To most Americans, 9/11 came as a complete shock. The decade before had seemed relatively peaceful, and most Americans rarely thought about terrorism.
But in many Arab countries in the Middle East, resentment had been building among some who viewed the U.S. as a corrupting influence over their religion, culture, and politics, especially America’s support of its longtime ally Israel and the ongoing U.S. military presence in the region.
In the late 1980s, a Saudi Arabian-born militant named Osama bin Laden formed a terrorist group called Al Qaeda, which operated mainly in Sudan, Afghanistan, and Pakistan.
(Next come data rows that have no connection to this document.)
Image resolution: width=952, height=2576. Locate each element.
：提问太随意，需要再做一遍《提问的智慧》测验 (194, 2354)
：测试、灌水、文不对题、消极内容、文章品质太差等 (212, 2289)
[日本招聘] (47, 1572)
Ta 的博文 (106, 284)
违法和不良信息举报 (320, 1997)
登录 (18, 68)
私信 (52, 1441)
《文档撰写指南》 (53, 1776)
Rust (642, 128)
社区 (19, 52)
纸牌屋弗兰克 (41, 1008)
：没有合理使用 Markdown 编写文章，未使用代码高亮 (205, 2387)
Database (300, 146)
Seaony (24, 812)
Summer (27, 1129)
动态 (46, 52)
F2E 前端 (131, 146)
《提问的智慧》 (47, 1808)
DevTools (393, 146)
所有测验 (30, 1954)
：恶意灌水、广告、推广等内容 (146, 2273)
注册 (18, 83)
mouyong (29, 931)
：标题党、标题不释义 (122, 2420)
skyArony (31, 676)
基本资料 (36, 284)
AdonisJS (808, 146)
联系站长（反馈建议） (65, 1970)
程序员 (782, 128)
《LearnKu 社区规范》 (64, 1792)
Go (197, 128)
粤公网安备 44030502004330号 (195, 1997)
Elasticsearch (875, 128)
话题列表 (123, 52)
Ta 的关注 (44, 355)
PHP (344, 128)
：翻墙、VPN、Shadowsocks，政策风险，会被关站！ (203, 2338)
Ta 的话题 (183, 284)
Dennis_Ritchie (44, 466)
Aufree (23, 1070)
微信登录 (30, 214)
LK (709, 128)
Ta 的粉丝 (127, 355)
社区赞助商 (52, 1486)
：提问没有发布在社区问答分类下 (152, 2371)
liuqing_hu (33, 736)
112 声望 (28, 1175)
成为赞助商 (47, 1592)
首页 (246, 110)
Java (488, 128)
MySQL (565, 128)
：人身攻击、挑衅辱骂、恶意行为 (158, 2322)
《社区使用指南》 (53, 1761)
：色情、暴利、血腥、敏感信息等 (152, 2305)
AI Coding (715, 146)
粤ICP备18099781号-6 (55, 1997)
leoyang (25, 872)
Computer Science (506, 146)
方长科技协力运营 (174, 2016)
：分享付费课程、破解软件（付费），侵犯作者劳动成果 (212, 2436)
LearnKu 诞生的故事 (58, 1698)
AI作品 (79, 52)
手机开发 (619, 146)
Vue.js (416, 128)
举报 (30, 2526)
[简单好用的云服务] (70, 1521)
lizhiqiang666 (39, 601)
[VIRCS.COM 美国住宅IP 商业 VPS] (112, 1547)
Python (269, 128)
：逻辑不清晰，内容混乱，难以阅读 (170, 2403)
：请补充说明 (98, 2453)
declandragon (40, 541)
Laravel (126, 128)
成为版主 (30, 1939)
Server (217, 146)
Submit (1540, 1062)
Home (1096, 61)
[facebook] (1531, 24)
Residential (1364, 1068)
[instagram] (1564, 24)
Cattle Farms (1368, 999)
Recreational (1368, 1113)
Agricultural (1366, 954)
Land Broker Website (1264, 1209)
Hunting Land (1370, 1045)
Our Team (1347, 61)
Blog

Al Qaeda followed an extreme form of Islam that the vast majority of Muslims don’t agree with. The group insisted on using terrorism to “punish” Western countries, and the U.S. in particular, for their perceived crimes against Islam.
Al Qaeda had been on U.S. officials’ radar before 9/11. The group bombed two U.S. embassies, in Tanzania and Kenya, in 1998, and a U.S. Navy ship near Yemen in 2000. But nothing matched the scale and scope of 9/11, which Al Qaeda planned for years. Some of the hijackers attended flight school in the U.S.
The terrorists targeted the Twin Towers because of what they represented: Located near Wall Street in the cultural and financial capital of the U.S., the giant skyscrapers had come to symbolize America’s economic power. Now, on the morning of September 11, people around the world were glued to their TVs, watching in shock and disbelief as the towers went up in smoke.
On the ground in New York City, chaos reigned. Surges of people flowed from lower Manhattan, their clothes and faces covered with ash. Sirens blared as thousands of firefighters, police officers, and other first responders rushed to the World Trade Center.